Schema on read is obsolete. Welcome metaprogramming..pdfLars Albertsson

VIP Model Call Girls Hinjewadi ( Pune ) Call ON 8005736733 Starting From 5K t...SUHANI PANDEY

Determinants of health, dimensions of health, positive health and spectrum of...shambhavirathore45

Call Girls Hsr Layout Just Call 👗 7737669865 👗 Top Class Call Girl Service Ba...amitlee9823

Log Analysis using OSSEC sasoasasasas.pptxJohnnyPlasten

Best VIP Call Girls Noida Sector 39 Call Me: 8448380779Delhi Call girls

Call Girls Bannerghatta Road Just Call 👗 7737669865 👗 Top Class Call Girl Ser...amitlee9823

Midocean dropshipping via API with DroFxolyaivanovalion

Zuja dropshipping via API with DroFx.pptxolyaivanovalion

100-Concepts-of-AI by Anupama Kate .pptxAnupama Kate

Chintamani Call Girls: 🍓 7737669865 🍓 High Profile Model Escorts | Bangalore ...amitlee9823

Call Girls in Sarai Kale Khan Delhi 💯 Call Us 🔝9205541914 🔝( Delhi) Escorts S...Delhi Call girls

BigBuy dropshipping via API with DroFx.pptxolyaivanovalion

CHEAP Call Girls in Saket (-DELHI )🔝 9953056974🔝(=)/CALL GIRLS SERVICE9953056974 Low Rate Call Girls In Saket, Delhi NCR

Recently uploaded (20)

CebaBaby dropshipping via API with DroFX.pptx

BDSM⚡Call Girls in Mandawali Delhi >༒8448380779 Escort Service

Vip Model Call Girls (Delhi) Karol Bagh 9711199171✔️Body to body massage wit...

April 2024 - Crypto Market Report's Analysis

Generative AI on Enterprise Cloud with NiFi and Milvus

BPAC WITH UFSBI GENERAL PRESENTATION 18_05_2017-1.pptx

Schema on read is obsolete. Welcome metaprogramming..pdf

VIP Model Call Girls Hinjewadi ( Pune ) Call ON 8005736733 Starting From 5K t...

Determinants of health, dimensions of health, positive health and spectrum of...

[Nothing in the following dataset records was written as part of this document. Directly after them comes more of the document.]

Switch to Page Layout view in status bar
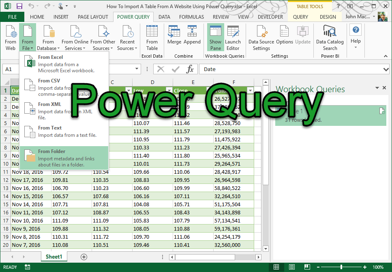coord(291,267)
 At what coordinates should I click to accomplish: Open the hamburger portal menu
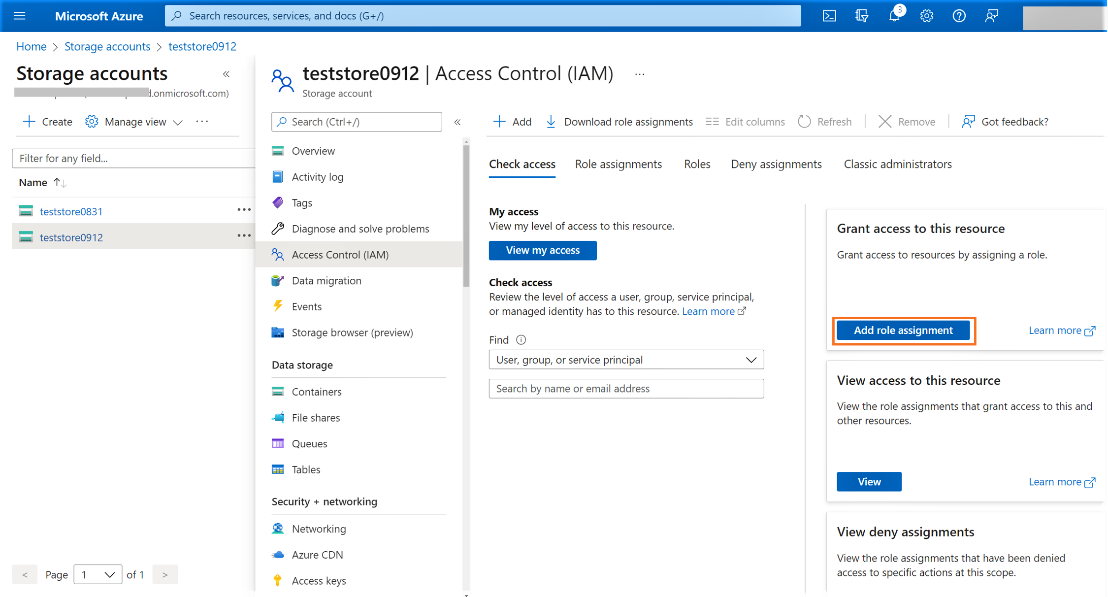[20, 16]
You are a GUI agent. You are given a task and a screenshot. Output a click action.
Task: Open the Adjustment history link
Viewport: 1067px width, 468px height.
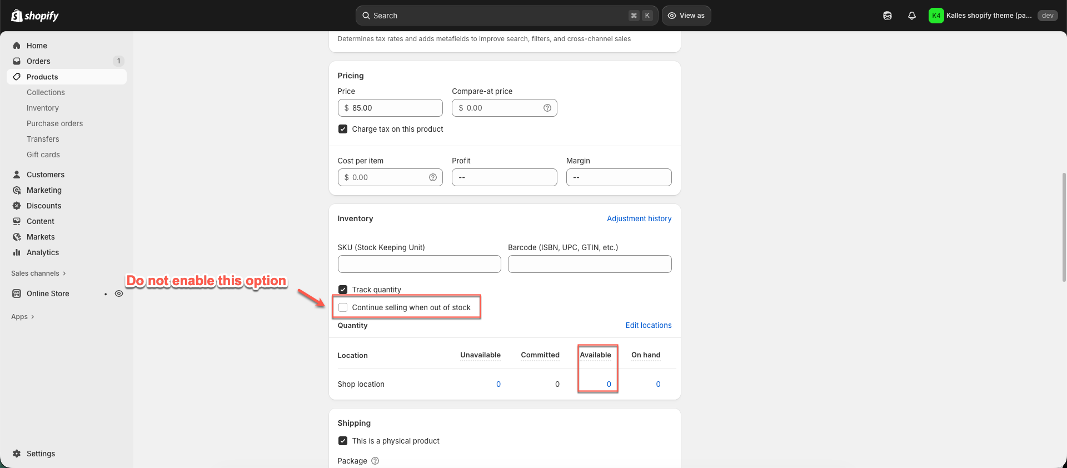pos(639,218)
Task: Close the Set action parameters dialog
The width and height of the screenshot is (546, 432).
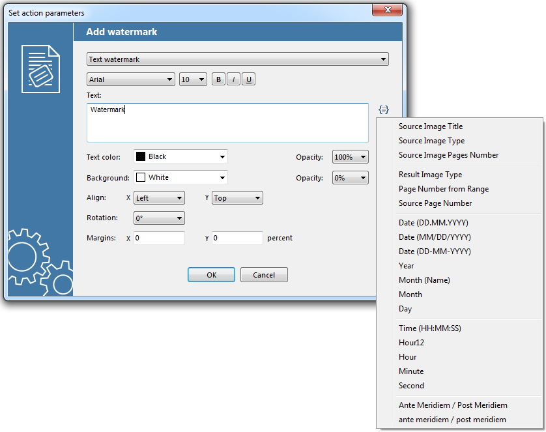Action: click(x=388, y=11)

Call Girls Hsr Layout Just Call 👗 7737669865 👗 Top Class Call Girl Service Ba...

Log Analysis using OSSEC sasoasasasas.pptx

Best VIP Call Girls Noida Sector 39 Call Me: 8448380779

Call Girls Bannerghatta Road Just Call 👗 7737669865 👗 Top Class Call Girl Ser...

Midocean dropshipping via API with DroFx

Zuja dropshipping via API with DroFx.pptx

100-Concepts-of-AI by Anupama Kate .pptx

Chintamani Call Girls: 🍓 7737669865 🍓 High Profile Model Escorts | Bangalore ...

Call Girls in Sarai Kale Khan Delhi 💯 Call Us 🔝9205541914 🔝( Delhi) Escorts S...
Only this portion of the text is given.